╭─ Text for analysis
I received the following E-mail message:
Date: Fri, 24 Aug 2001 19:36:43 -0400
From: Pc Promotions <Call.us@44.906.782.8529 (00)>
To: <rossde@acm.org>
Subject: Order Confirmation
Order Confirmation
Dear Customer,
Thank you for your order...
Your credit card is currently being processed by us for... $349.00
To alter your account with us or if you have any questions, please call us on: (00)44 906 782 8529
This number will reach our Customer Service helpline, which is open 24 hours a day! Please do not hesitate to contact us. Once again, thank you for you order, we look forward to working with you again,
PC Promotions Sales Team #002
I strongly suspect this is an attempt to defraud me. There are several things wrong here:
I strongly suspect that the real purpose of this message was to induce me to call the phone number. Two common scenarios of fraud may be involved. First, they might use the call as an attempt to obtain my credit card number. Second, this is an international call that might be quite expensive, with the perpetrator collecting a share of the charges.
I have received several E-mail messages very much like the following:
From: "maryam" <maryam@netlimit.com>
To: rossde@acm.org
Subject: Urgent Assistance:
Date: Wed, 3 Apr 2002 09:06:49 -0600
Attn.
Please, permit me to introduce myself. I am Mrs. Maryam Abacha wife of the late Nigerian Head of State General Sani Abacha who died on the 8th of June 1998 while in office.
Since his death, my family has lost so much including some fixed assets my husband acquired while in power. Evidently, the pages of all Nigerian Dailies, which you can equally get from Nigerian Embassy in your country, will tell better our story. Even now, our homes are under surveillance, and a security network has been woven around us. Worst of all, the government has resorted to confiscating everything that has to do with our family, including our foreign accounts which are all frozen at the moment.To crown it all,my first son Mohammed is presently in detention over crimes he was alleged to have committed when my husband was in power.
╰─
╭─ Data to examine
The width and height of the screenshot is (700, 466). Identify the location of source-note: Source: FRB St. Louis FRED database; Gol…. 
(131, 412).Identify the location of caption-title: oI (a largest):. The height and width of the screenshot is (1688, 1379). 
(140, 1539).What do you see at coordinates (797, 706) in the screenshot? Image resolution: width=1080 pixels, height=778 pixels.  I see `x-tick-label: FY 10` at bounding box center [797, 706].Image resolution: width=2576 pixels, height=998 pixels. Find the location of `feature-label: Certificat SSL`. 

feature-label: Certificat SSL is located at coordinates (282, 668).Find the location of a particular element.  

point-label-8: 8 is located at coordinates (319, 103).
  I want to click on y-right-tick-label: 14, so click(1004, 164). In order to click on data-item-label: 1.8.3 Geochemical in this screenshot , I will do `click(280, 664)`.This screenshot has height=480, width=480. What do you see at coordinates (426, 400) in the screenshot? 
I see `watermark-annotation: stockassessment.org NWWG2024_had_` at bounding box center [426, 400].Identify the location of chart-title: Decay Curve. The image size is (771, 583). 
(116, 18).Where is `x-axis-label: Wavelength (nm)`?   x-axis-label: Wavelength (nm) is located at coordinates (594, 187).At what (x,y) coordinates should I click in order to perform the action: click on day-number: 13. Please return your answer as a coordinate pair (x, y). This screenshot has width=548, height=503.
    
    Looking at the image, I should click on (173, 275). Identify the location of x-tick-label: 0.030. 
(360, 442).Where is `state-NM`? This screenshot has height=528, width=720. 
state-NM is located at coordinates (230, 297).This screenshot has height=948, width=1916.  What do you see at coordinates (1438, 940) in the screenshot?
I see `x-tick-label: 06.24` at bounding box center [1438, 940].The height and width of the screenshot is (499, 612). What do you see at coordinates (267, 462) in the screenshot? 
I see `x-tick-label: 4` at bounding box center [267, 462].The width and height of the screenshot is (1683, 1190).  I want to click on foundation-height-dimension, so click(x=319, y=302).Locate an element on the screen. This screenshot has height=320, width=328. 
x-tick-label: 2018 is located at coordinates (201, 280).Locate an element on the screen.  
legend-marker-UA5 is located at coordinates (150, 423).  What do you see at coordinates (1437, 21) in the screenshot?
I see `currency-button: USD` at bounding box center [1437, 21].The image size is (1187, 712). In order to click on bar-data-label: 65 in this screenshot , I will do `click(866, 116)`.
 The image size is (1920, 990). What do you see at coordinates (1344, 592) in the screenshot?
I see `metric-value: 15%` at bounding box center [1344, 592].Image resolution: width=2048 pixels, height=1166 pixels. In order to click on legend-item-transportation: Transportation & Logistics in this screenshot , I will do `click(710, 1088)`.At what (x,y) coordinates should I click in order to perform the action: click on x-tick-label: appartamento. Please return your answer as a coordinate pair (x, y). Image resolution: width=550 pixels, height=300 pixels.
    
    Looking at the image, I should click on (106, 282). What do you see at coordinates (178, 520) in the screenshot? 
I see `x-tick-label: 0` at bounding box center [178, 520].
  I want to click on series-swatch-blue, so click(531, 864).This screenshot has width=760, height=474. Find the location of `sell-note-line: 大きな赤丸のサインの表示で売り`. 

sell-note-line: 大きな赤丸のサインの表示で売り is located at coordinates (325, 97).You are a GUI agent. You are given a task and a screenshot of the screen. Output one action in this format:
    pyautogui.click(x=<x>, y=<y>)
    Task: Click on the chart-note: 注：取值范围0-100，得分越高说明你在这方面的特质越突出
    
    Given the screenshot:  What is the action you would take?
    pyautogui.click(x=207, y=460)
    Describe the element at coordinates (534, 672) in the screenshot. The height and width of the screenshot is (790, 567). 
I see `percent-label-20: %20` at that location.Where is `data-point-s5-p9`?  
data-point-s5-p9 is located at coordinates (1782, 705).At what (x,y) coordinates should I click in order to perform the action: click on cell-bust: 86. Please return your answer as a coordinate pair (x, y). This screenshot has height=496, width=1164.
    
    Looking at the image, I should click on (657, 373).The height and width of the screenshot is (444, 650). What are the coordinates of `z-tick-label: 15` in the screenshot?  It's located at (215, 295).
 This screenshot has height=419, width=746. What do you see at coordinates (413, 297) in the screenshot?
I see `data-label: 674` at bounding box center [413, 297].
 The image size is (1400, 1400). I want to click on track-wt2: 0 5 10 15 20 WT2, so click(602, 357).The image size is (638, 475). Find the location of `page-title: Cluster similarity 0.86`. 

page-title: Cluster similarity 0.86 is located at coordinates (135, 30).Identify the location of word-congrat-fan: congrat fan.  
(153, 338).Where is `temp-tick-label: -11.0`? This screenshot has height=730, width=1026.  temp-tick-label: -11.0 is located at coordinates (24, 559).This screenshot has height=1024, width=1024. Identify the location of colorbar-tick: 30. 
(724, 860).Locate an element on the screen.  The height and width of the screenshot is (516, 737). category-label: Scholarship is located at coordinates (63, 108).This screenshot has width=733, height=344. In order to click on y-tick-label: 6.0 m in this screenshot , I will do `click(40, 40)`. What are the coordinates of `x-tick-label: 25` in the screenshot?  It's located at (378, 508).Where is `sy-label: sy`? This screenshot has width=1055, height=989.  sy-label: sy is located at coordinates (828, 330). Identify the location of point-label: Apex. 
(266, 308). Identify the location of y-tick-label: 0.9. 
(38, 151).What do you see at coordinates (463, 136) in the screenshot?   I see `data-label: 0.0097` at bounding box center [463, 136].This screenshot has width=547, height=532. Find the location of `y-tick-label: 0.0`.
╰─
Work request A - In the email fraud text, what amount does the order confirmation say is being charged to the credit card?
Work request B - Please retype the stretch of the email fraud text from "Please, permit me" through "was in power.".

Final answer A - $349.00

Final answer B -
Please, permit me to introduce myself. I am Mrs. Maryam Abacha wife of the late Nigerian Head of State General Sani Abacha who died on the 8th of June 1998 while in office.
Since his death, my family has lost so much including some fixed assets my husband acquired while in power. Evidently, the pages of all Nigerian Dailies, which you can equally get from Nigerian Embassy in your country, will tell better our story. Even now, our homes are under surveillance, and a security network has been woven around us. Worst of all, the government has resorted to confiscating everything that has to do with our family, including our foreign accounts which are all frozen at the moment.To crown it all,my first son Mohammed is presently in detention over crimes he was alleged to have committed when my husband was in power.